This market research report analyzes the global market and developments in municipal and industrial wastewater sludge treatment equipment and wastewater/sludge-based odor control equipment. Sludge treatment describes the processes used to manage and dispose of the solid or semi-solid products produced during municipal sewage treatment and industrial wastewater treatment. Despite representing only about 1% of total wastewater flows, sludge handling accounts for up to 50% of total treatment plant operating costs. Some industry participants estimate that the sludge treatment market represents more than 20% of the total water equipment market.
Because of safety and nuisance issues, odor control has come to play an increasingly important role in the treatment and disposal of sludge and biosolids that accumulate during wastewater plant processes.
As noted in the Global Atlas of Excreta, Wastewater Sludge, and Biosolids Management: Moving Forward the Sustainable and Welcome Uses of a Global Resource, a 2008 study by the Greater Moncton Sewerage Commission and the United Nations Human Settlements Program (UN-Habitat), several major premises apply to wastewater, sludge, and biosolids.
- The creation of wastewater in human communities is inevitable.
- History shows a common progression toward global improvement of wastewater treatment and wastewater sludge management.
- The progression appears to be inevitable.
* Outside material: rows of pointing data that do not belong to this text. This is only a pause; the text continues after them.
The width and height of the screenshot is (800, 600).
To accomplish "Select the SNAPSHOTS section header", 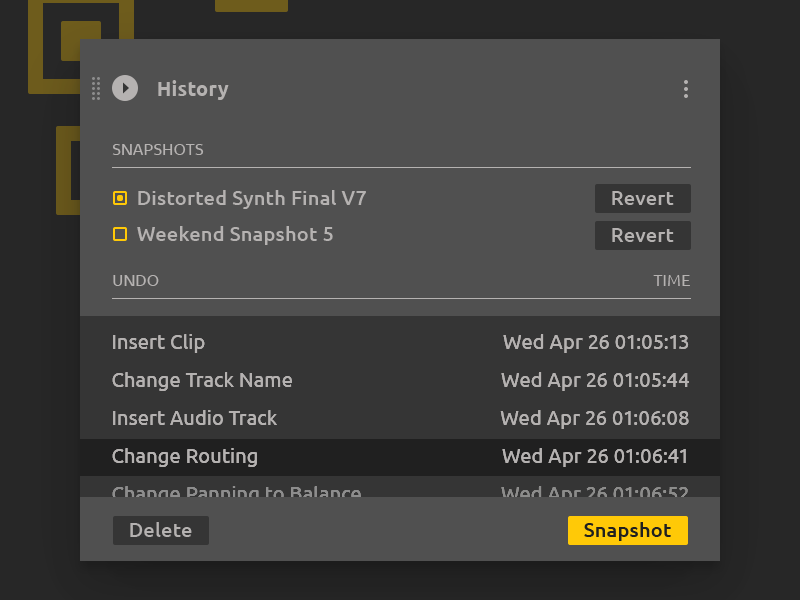I will 157,149.
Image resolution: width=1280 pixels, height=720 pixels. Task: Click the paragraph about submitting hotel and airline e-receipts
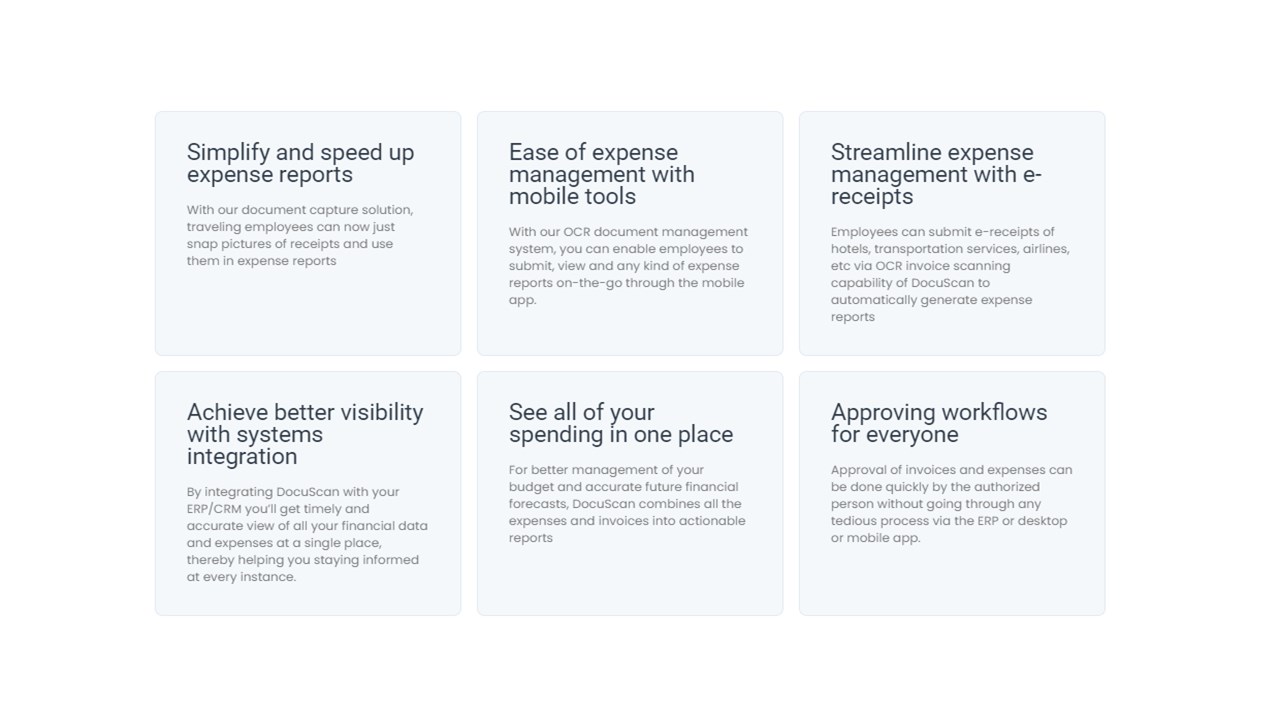tap(950, 274)
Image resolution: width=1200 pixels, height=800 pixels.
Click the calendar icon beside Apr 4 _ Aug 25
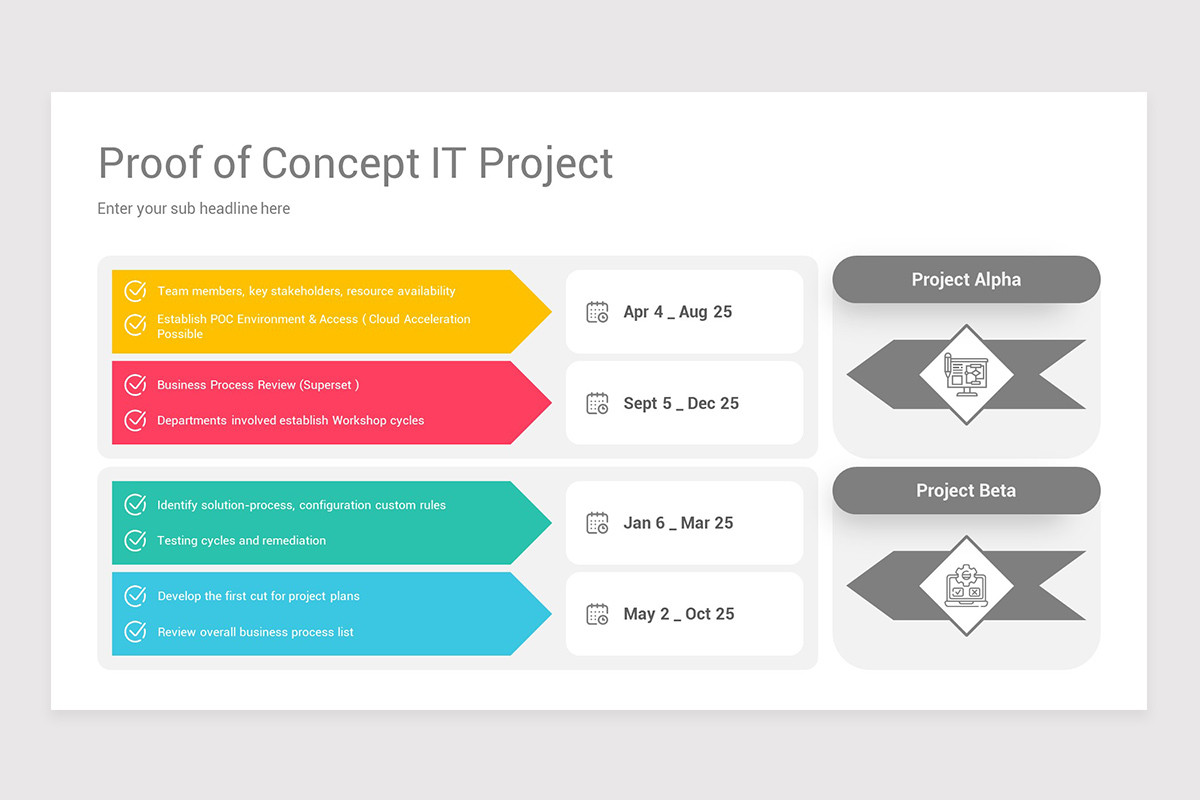597,312
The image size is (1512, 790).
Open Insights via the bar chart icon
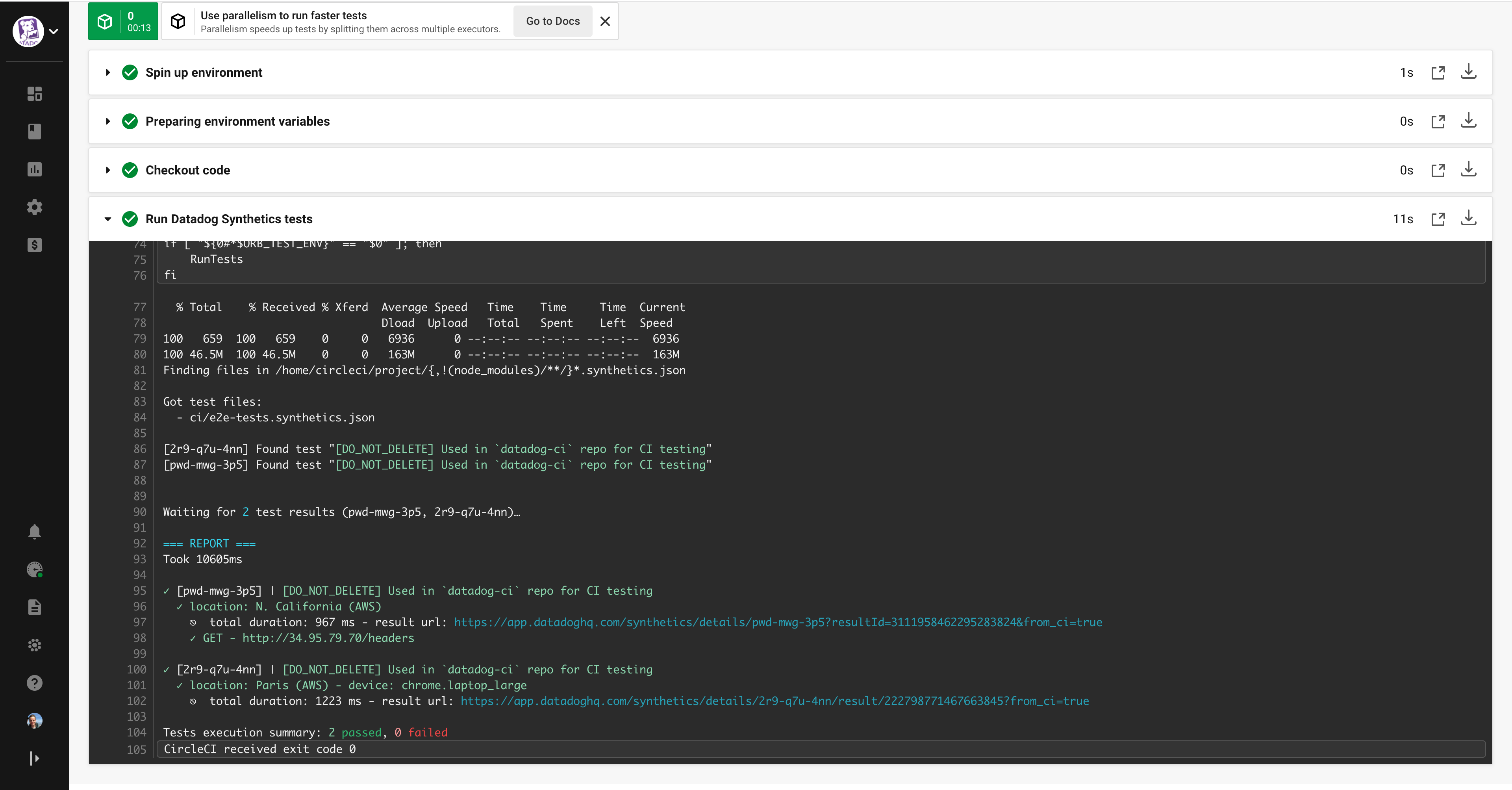click(x=35, y=170)
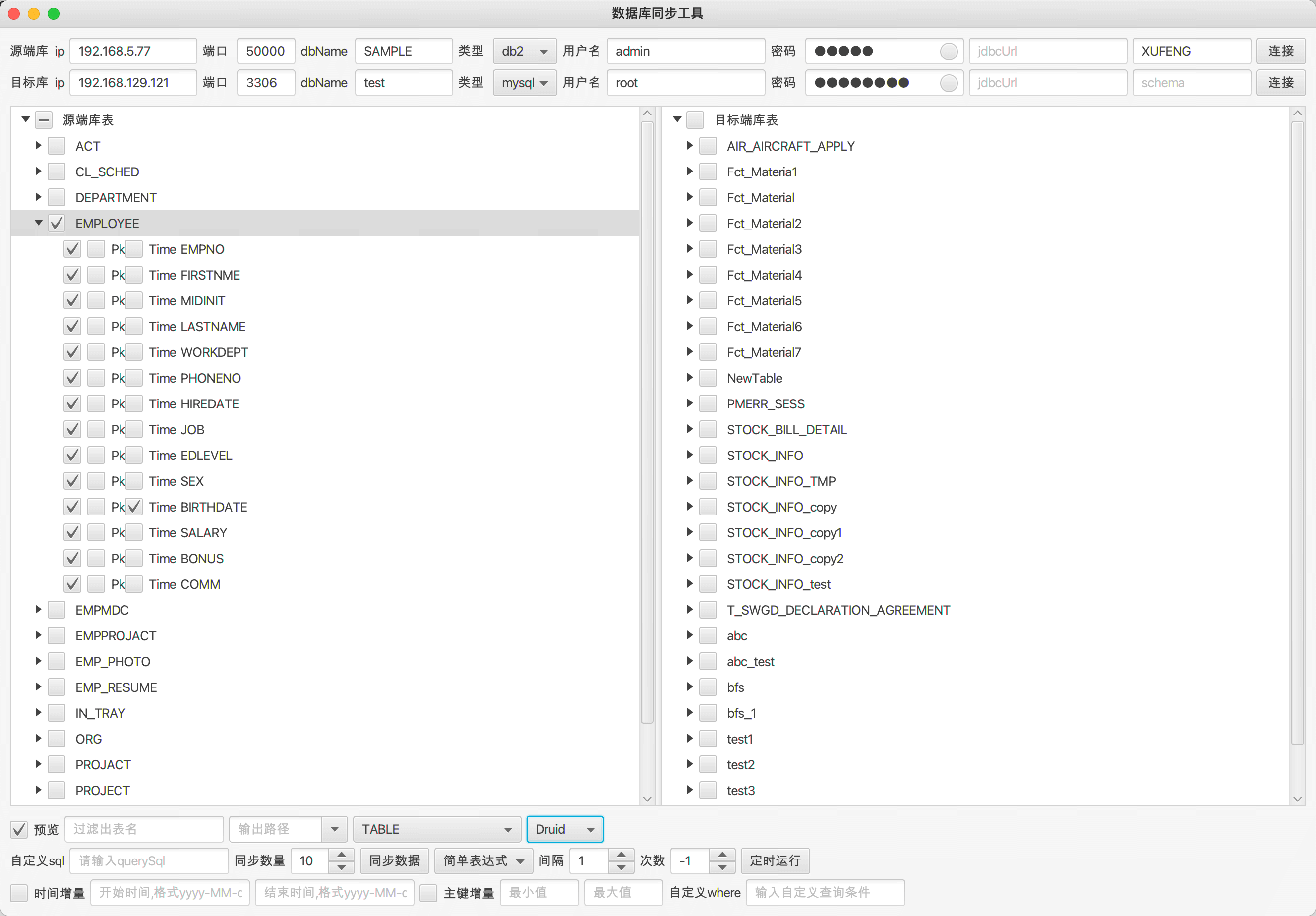Expand the DEPARTMENT table tree item
The width and height of the screenshot is (1316, 916).
point(36,197)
- Once such systems are established and they are protecting humans from the immediate threat from waste-borne pathogens, focus inevitably shifts toward the effects of wastewater on other human communities downstream and on the natural environment and other organisms.
- Eventually, as wastewater treatment systems are able to reduce all forms of wastewater contamination by 90% or greater, the volume of wastewater solids, sewage sludge, becomes significant and requires careful management. In much of Europe, North America, Japan and other developed urban areas around the world, sludge management has become a major focus. In many places, it is the most debated challenge in the sanitation field.
- At the same time developed countries address the challenges of sludge management, approximately 2.6 billion people lack access to basic sanitation. Inevitably, the progress made by less-developed communities in coming years to improve human health and safety will lead to the generation of more wastewater sludge that requires management.
- The continuing refinement of best management practices for excreta, wastewater, sludge and biosolids must eventually provide sustainable solutions that work in a diversity of locations and situations around the globe, are energy- and cost-efficient, minimize transfers of potentially hazardous constituents to the environment, mitigate greenhouse gas emissions and ensure healthy, natural ecosystems.